Nei pazienti più giovani, il rischio di acidosi metabolica indotta da zonisamide è maggiore e tale condizione ha un decorso più grave. È necessario effettuare una valutazione e un monitoraggio adeguati dei livelli di bicarbonato nel siero dei pazienti in trattamento con zonisamide che presentano patologie che possono aumentare il rischio di acidosi; nei pazienti con rischio aumentato di effetti avversi da acidosi metabolica e nei pazienti con sintomi che indicano acidosi metabolica. Se l'acidosi metabolica sviluppatasi non si risolve, si deve considerare la possibilità di ridurre la dose o interrompere completamente la zonisamide (con sospensione graduale o riduzione della dose terapeutica), poiché potrebbe svilupparsi osteopenia.

Se si decide di continuare il trattamento con zonisamide in presenza di acidosi persistente, si deve considerare la correzione dell'equilibrio acido-base.

L'acidosi metabolica durante il trattamento con zonisamide può portare a iperamonemia (con o senza encefalopatia). Il rischio di iperamonemia può essere aumentato nei pazienti che assumono contemporaneamente altri farmaci in grado di causare iperamonemia (ad esempio valproato) o in persone con alterazioni del metabolismo dell'urea o ridotta attività mitocondriale degli epatociti. Ai pazienti che sviluppano letargia inspiegabile o alterazioni dello stato mentale durante il trattamento con zonisamide si raccomanda di considerare il rischio di encefalopatia iperamonemica e di valutare i livelli di ammoniaca nel sangue.

La zonisamide deve essere utilizzata con cautela negli adulti che ricevono contemporaneamente trattamenti con inibitori dell'anidrasi carbonica, come topiramato o acetazolamide, poiché non vi sono dati sufficienti per escludere un'interazione farmacodinamica.

Colpo di calore.

Casi di riduzione della sudorazione e aumento della temperatura corporea sono stati osservati principalmente nei bambini.

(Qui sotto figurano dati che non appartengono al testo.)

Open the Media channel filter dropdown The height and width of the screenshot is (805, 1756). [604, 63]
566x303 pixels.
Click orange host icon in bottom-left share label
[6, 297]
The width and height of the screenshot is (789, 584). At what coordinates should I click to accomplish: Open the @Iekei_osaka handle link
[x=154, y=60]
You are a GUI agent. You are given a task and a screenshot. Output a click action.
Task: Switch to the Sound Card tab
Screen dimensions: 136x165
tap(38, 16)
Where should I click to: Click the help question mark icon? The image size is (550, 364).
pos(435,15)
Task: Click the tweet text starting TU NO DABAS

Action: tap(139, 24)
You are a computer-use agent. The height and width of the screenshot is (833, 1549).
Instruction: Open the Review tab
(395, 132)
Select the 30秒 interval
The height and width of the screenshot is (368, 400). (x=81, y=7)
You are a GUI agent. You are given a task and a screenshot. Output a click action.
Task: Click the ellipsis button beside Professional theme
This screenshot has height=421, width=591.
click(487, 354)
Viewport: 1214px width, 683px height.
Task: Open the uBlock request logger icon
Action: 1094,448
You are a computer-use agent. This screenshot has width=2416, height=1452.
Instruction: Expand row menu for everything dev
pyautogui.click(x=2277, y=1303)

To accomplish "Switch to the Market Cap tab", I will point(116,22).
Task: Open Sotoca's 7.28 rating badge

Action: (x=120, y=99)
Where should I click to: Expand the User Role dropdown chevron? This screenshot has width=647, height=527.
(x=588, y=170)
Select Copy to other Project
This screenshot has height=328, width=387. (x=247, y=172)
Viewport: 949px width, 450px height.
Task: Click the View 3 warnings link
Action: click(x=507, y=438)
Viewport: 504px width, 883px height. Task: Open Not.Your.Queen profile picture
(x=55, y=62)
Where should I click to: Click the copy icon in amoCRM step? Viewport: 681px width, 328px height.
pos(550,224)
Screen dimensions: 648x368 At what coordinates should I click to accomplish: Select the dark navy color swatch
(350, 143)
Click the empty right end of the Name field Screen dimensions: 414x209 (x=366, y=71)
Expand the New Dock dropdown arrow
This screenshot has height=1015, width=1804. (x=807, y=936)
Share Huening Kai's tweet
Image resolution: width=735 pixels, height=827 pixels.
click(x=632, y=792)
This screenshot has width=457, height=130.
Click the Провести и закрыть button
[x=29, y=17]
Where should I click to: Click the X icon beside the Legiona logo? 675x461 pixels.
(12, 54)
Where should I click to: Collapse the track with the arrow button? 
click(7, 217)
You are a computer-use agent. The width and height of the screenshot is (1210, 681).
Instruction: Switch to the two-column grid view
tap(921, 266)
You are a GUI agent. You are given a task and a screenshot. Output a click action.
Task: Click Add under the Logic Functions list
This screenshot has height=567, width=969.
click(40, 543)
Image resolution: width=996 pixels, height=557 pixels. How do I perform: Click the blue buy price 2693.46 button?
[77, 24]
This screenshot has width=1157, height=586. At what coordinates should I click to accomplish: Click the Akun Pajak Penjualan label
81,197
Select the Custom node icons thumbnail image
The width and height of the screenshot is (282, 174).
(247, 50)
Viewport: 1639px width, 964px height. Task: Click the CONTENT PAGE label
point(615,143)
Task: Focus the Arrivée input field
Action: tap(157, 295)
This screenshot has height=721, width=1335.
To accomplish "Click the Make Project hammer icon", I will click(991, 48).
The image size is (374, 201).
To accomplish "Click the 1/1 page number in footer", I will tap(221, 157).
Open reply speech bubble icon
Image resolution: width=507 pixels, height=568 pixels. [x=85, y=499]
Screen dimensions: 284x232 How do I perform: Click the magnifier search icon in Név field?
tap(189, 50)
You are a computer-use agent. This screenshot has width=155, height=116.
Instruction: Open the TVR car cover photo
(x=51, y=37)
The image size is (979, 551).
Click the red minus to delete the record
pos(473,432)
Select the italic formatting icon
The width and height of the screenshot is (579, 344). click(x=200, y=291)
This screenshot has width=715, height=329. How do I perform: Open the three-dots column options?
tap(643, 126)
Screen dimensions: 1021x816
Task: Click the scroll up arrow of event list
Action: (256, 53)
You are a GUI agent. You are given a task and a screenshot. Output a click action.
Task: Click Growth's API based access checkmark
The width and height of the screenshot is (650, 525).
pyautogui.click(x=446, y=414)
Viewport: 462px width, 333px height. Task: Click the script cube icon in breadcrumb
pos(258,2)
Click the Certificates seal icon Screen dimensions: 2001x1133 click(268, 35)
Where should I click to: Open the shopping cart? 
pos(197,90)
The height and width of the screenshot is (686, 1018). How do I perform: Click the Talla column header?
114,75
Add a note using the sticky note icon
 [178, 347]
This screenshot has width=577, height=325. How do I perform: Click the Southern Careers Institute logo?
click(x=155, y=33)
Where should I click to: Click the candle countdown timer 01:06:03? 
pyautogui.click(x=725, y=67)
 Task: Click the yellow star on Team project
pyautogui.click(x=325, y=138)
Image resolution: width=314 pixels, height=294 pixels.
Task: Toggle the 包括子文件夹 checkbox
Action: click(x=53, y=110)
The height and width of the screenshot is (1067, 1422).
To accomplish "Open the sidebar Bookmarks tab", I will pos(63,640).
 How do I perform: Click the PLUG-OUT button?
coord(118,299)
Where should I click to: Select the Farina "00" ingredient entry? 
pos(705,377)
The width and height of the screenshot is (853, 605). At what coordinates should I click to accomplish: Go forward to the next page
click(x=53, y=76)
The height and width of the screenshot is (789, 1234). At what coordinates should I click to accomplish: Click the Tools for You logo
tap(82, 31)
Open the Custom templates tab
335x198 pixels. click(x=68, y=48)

Si raccomanda cautela quando si prescrive zonisamide agli adulti che assumono contemporaneamente farmaci che favoriscono il surriscaldamento corporeo, inclusi inibitori dell'anidrasi carbonica e farmaci con attività anticolinergica.

Pancreatite.

Nei pazienti che sviluppano segni clinici di pancreatite durante l'assunzione di zonisamide, si raccomanda il monitoraggio dei livelli di lipasi pancreatica e amilasi. In caso di pancreatite confermata, in assenza di altre cause evidenti, si raccomanda la sospensione della zonisamide e l'inizio di un trattamento appropriato.

Rabdomiolisi.

Nei pazienti che assumono zonisamide e che sviluppano dolore muscolare intenso e/o debolezza, con o senza febbre, si raccomanda di valutare i livelli di marker di danno muscolare, inclusi quelli di creatinfosfocinasi e aldolasi. In caso di aumento di questi livelli, in assenza di altre cause evidenti come trauma o crisi epilettica grave, si raccomanda la sospensione della zonisamide e l'inizio di un trattamento appropriato.

Donne in età fertile.

Le donne in età fertile devono utilizzare metodi contraccettivi efficaci durante il trattamento con zonisamide e per 1 mese dopo la sua interruzione (vedi sezione «Uso durante la gravidanza o l'allattamento»). La zonisamide non deve essere utilizzata in donne in età fertile che non usano metodi contraccettivi efficaci, tranne in casi di estrema necessità e solo se il beneficio potenziale è considerato giustificato rispetto ai rischi per il feto. Le donne in età fertile che ricevono terapia con zonisamide devono consultare uno specialista. Devono essere completamente informate sui rischi e i benefici dell'uso della zonisamide e comprendere l'impatto potenziale della terapia sul feto prima dell'inizio del trattamento. Inoltre, prima di iniziare la terapia con zonisamide, le donne in età fertile devono considerare la possibilità di effettuare un test di gravidanza. In caso di pianificazione della gravidanza, prima del concepimento e dell'interruzione della contraccezione, la donna deve consultare il medico per rivedere la terapia con zonisamide, inclusa la possibilità di utilizzare altri regimi terapeutici. Se una donna in trattamento con zonisamide rimane incinta o pensa di poterlo essere, deve consultare immediatamente il medico.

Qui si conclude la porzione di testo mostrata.